Writing for New Scientist, Abigail Beall provides an update on progress towards nuclear fusion. Beall states that a common joke is that nuclear fusion “has always been 30 years away” since scientists started working on it in the 1950s. In this article, she states that advances in artificial intelligence (AI) may lead to significant steps forward.

Nuclear fusion occurs when two or more atomic nuclei come into contact. Under certain circumstances, they will merge to form a larger nucleus. In doing so, a huge amount of energy is released. This process occurs in stars, and provides the power needed to shine for billions of years.

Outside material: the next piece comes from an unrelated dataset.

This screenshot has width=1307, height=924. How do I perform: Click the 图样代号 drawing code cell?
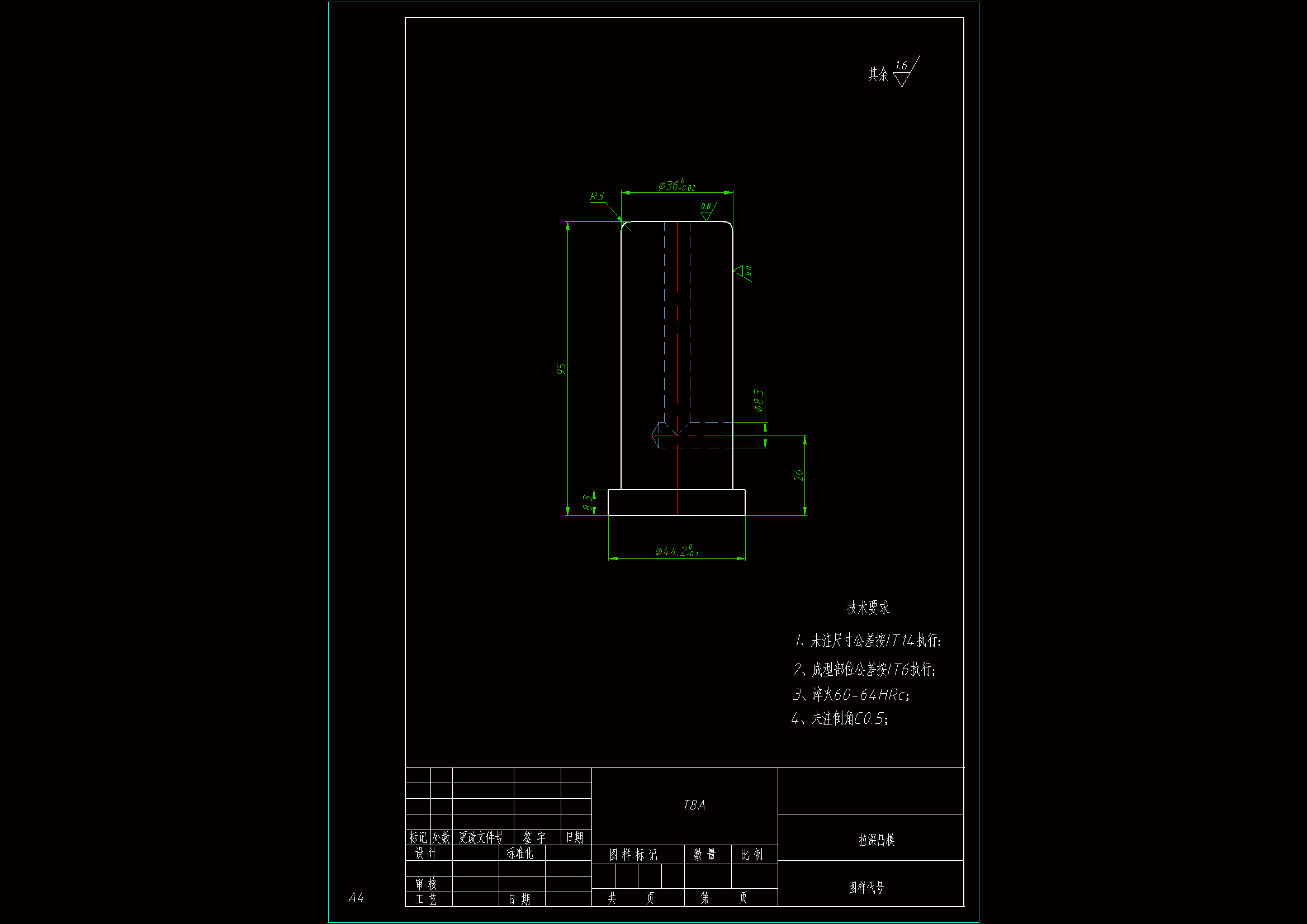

However, it has proved to be extremely challenging to replicate fusion on earth, and scientists have not yet managed to successfully do so. Extremes of temperature are required to heat hydrogen gas to hundreds of millions of degrees until it forms plasma. At the same time, powerful magnets cooled to almost absolute zero are required to control the hot plasma, which is unstable and often volatile. This takes place within fusion reactors known as tokamaks. Beall provides a brief history of the most significant experiments, including the Joint European Torus near Oxford, which set the world record for the amount of energy created in a fusion reaction in 1997.

The favourite current project to succeed in creating fusion is the International Thermonuclear Experimental Reactor (ITER), a collaboration between 31 nations including China, the US and the EU. ITER aims to begin fusion reactions in 2035.

Beall details various innovations that have improved the chances of fusion providing a clean energy source sooner than previously expected. These include the development of superconductors that allow the magnets used in tokamaks to be more compact, and the use of artificial intelligence and machine learning to improve the design of reactors by modelling the impact of changes in environment on the ever-unstable plasma.